▶ **What you have to do**
Required from the data below: the exact lines starting at the line containing "Given: Open 利用者管理 user edit icon" and ending at the line containing "You are a computer-use", with both ends kept and all pictures dropped.

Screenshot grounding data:
Segment Open

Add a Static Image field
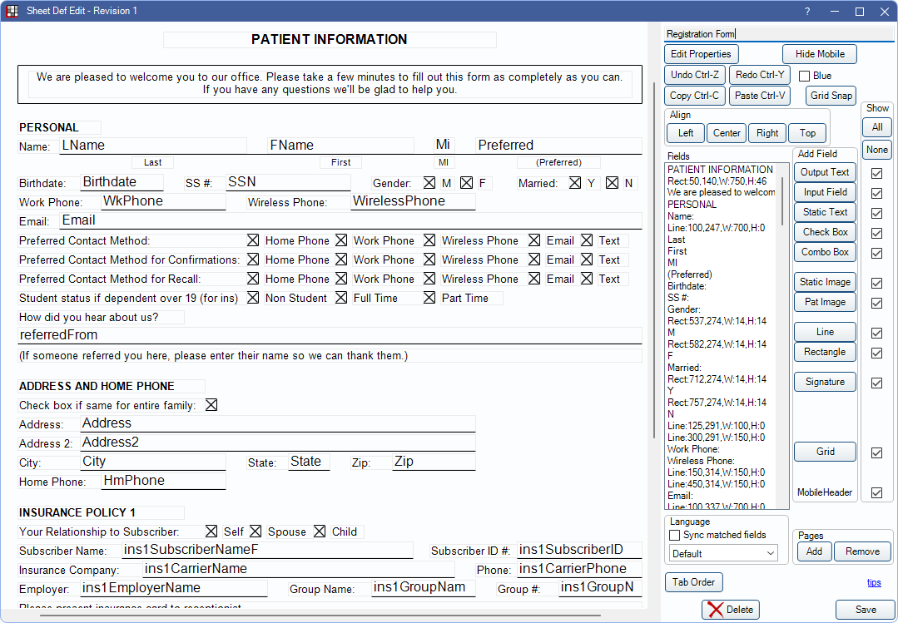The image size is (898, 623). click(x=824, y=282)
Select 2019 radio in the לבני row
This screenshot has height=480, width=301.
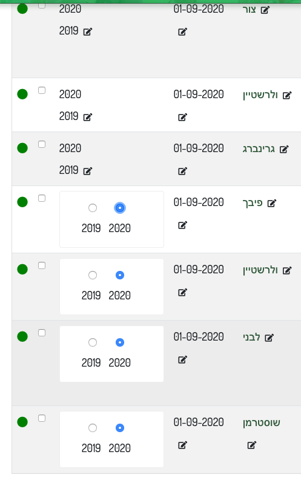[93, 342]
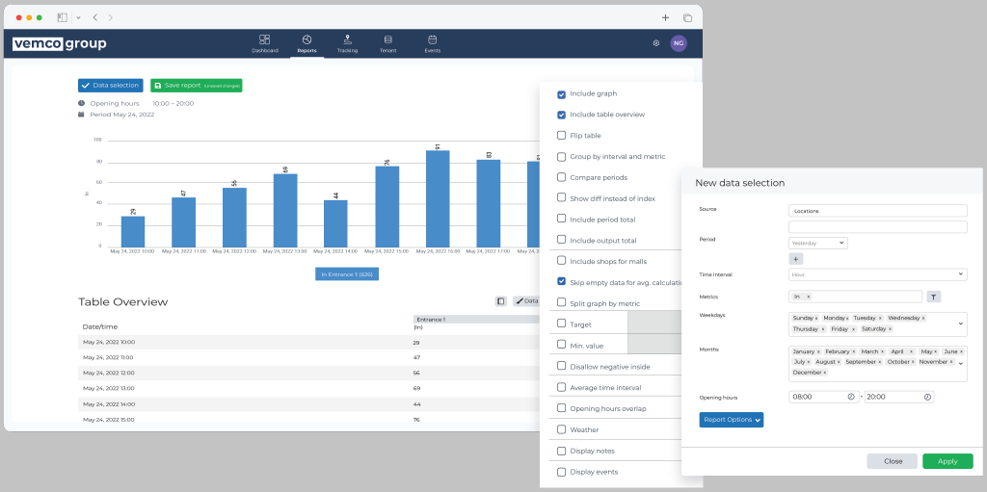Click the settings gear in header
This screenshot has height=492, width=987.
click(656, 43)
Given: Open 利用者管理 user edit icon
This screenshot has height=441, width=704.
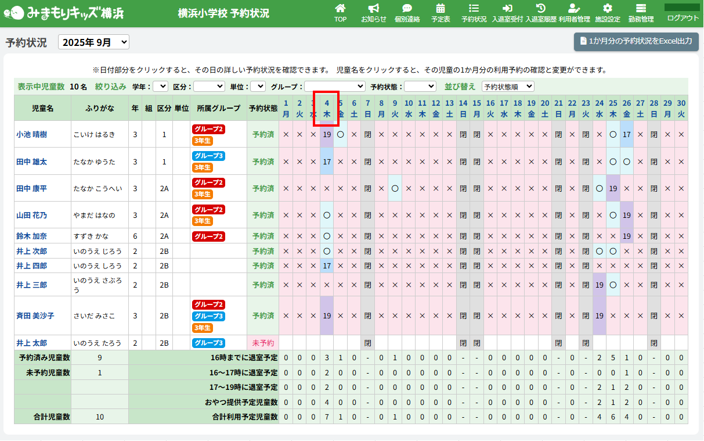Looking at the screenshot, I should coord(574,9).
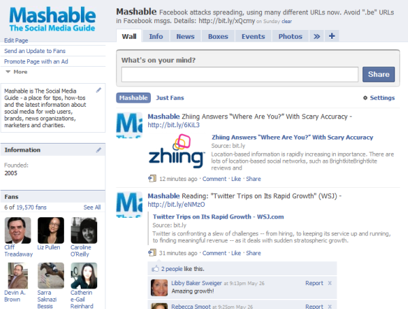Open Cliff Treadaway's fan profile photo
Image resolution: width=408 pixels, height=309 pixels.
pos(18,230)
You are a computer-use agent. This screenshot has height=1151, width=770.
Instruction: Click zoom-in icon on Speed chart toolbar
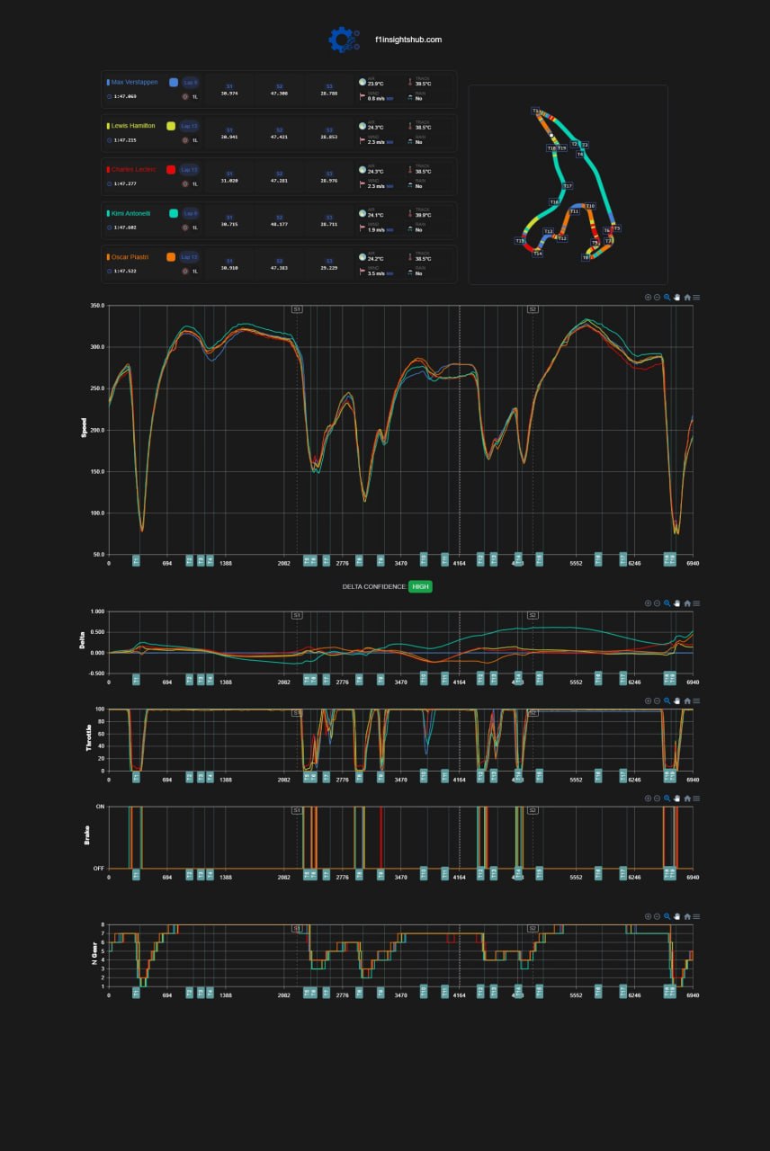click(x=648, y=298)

Segment Closed
Segment Open

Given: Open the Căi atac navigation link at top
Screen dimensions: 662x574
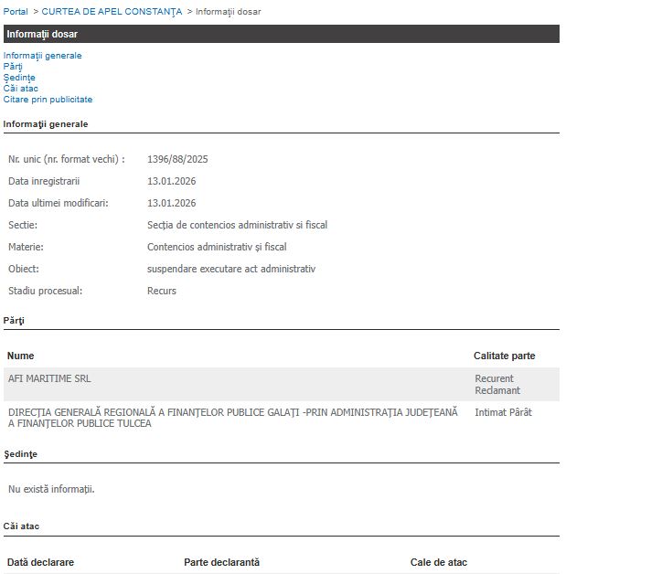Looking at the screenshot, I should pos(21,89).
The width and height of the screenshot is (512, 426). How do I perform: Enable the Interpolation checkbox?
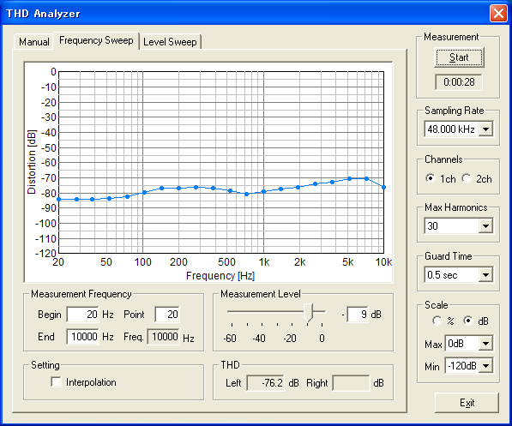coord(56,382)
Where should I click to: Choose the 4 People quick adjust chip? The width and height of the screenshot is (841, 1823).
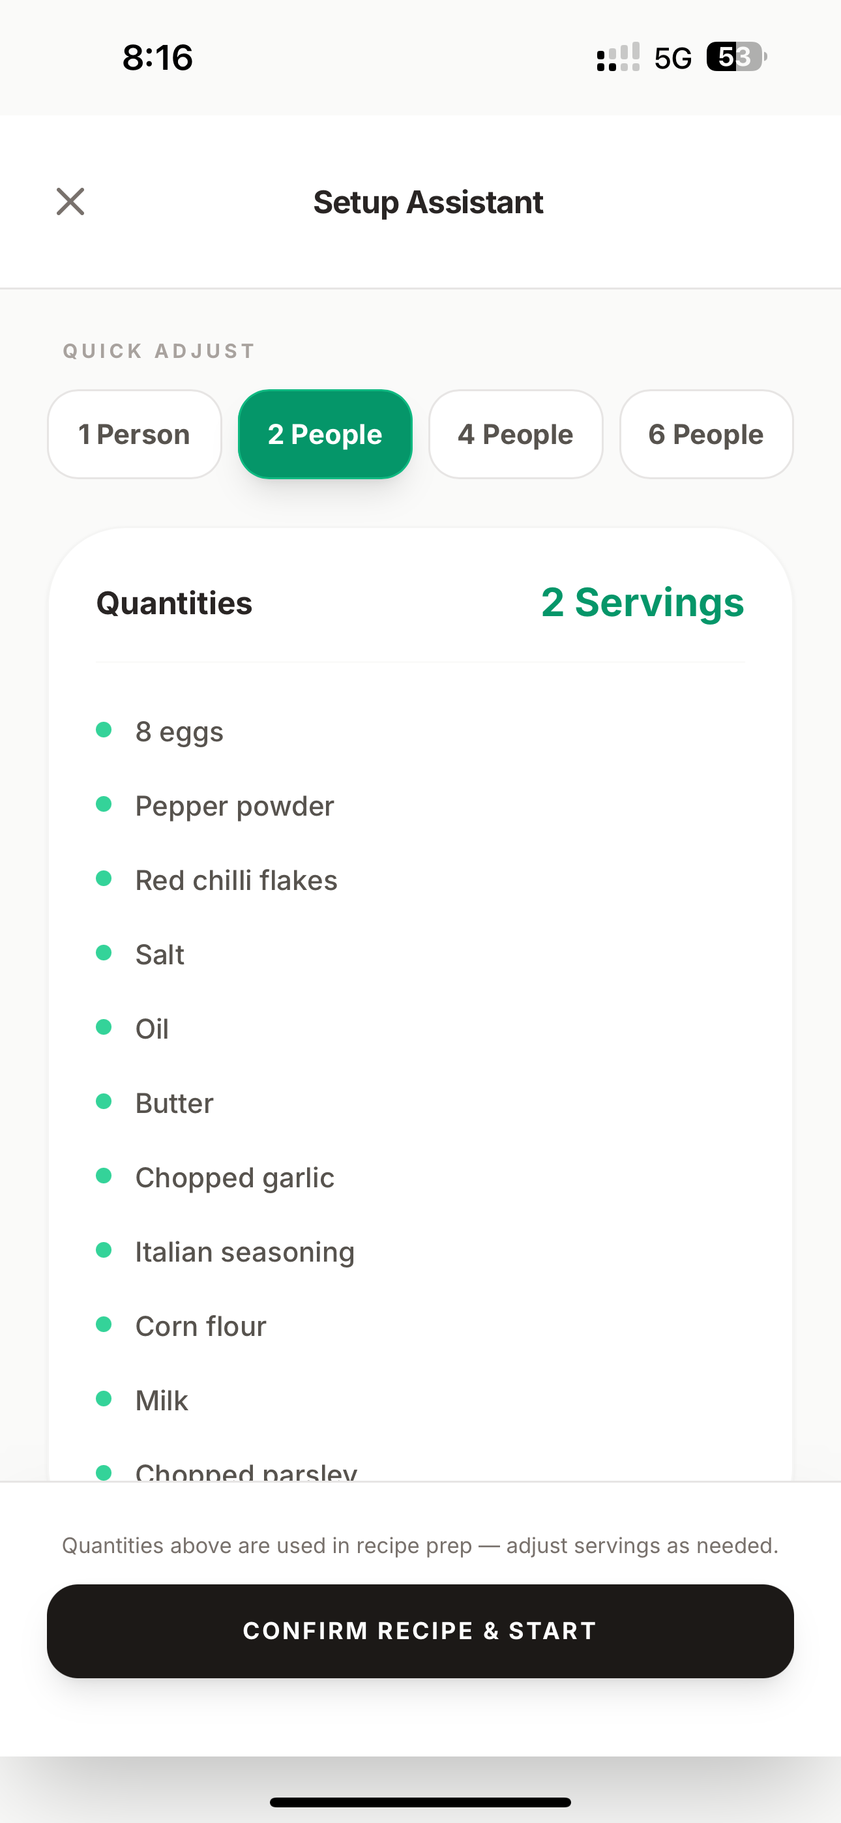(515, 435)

Segment Closed

▶ **Response to this task**
Given: Open 利用者管理 user edit icon
This screenshot has height=441, width=704.
Looking at the screenshot, I should coord(574,9).
Open Cliff Treadaway's fan profile photo
Image resolution: width=408 pixels, height=309 pixels.
pos(18,230)
You are a computer-use agent. This screenshot has height=1151, width=770.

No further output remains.